Enemigos públioos, por desgracia, es un libro muy aburrido y poco interesante. En el hoy inencontrable blog de Jean-François Fogel (en El Boomeran(g))ya no hablaban muy bien de él. Con todo, esa lucidez a cuatro manos, incapaz de otra cosa, a pesar de ello, sigue siendo lo mejor. Un poco menos y nada sería. Problemas de quien habla para escuchar(se), y de buscar "la frase" a cada línea.
Sobre el cainismo lírico, hay una frase de una entrevista a José Luis García Martín que puede explicar algunas actitudes:
P: ¿Qué es lo que más le puede horrorizar en un libro de poemas?
R: Los poemas.
P: ¿Y en un poeta?
R: Que me pida mi sincera opinión.
La entrevista completa:
http://www.elcultural.es/version_papel/LETRAS/658/Jose_Luis_Garcia_Martin
Un saludo y hasta otra.
Hay comentarios que retratan a la persona en un par de líneas, como es el caso de la señorita LIU, tan arrogante y atrevida que se sitúa muy por encima de un escritor al que no tiene suficiente nivel para juzgar.
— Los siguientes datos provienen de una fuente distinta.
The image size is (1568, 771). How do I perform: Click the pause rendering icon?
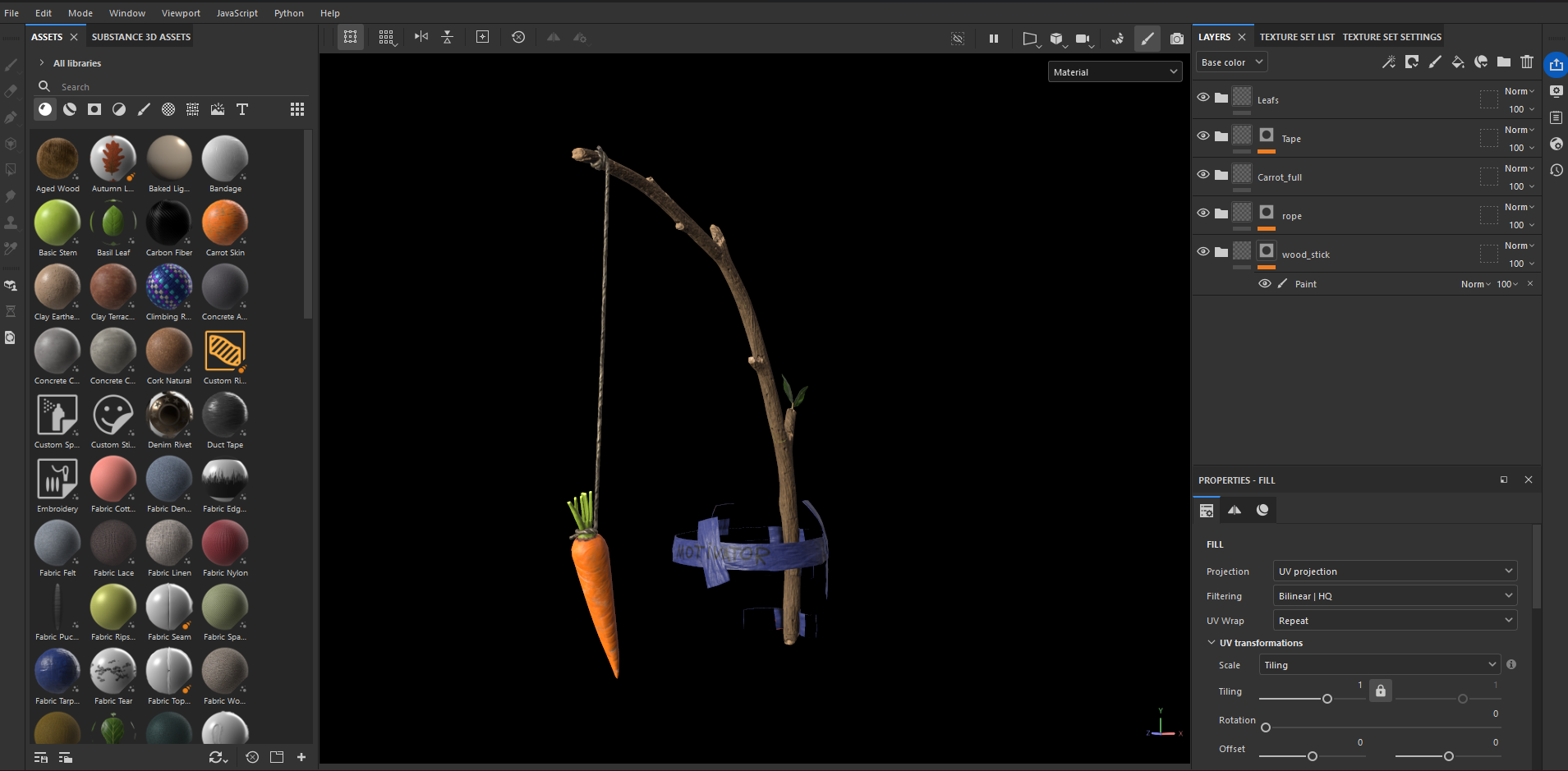tap(994, 39)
Tanta hostilidad después de leer sólo tres páginas parece demencial. ¿En qué momento creíste que podías situarte en un lugar tan alto?
IMELKOOP: me situé por encima de él en el momento en que mi vida era tan interesante que podía detectar a los imbéciles a kilómetros de distancia.
por cierto.. no soy señorita (las vírgenes son señoritas). Y llevo quince años al menos publicando crítica literaria en diferentes medios. Con menos arrogancia y atrevimiento y más conocimiento de causa que otros que me insultan lindamente.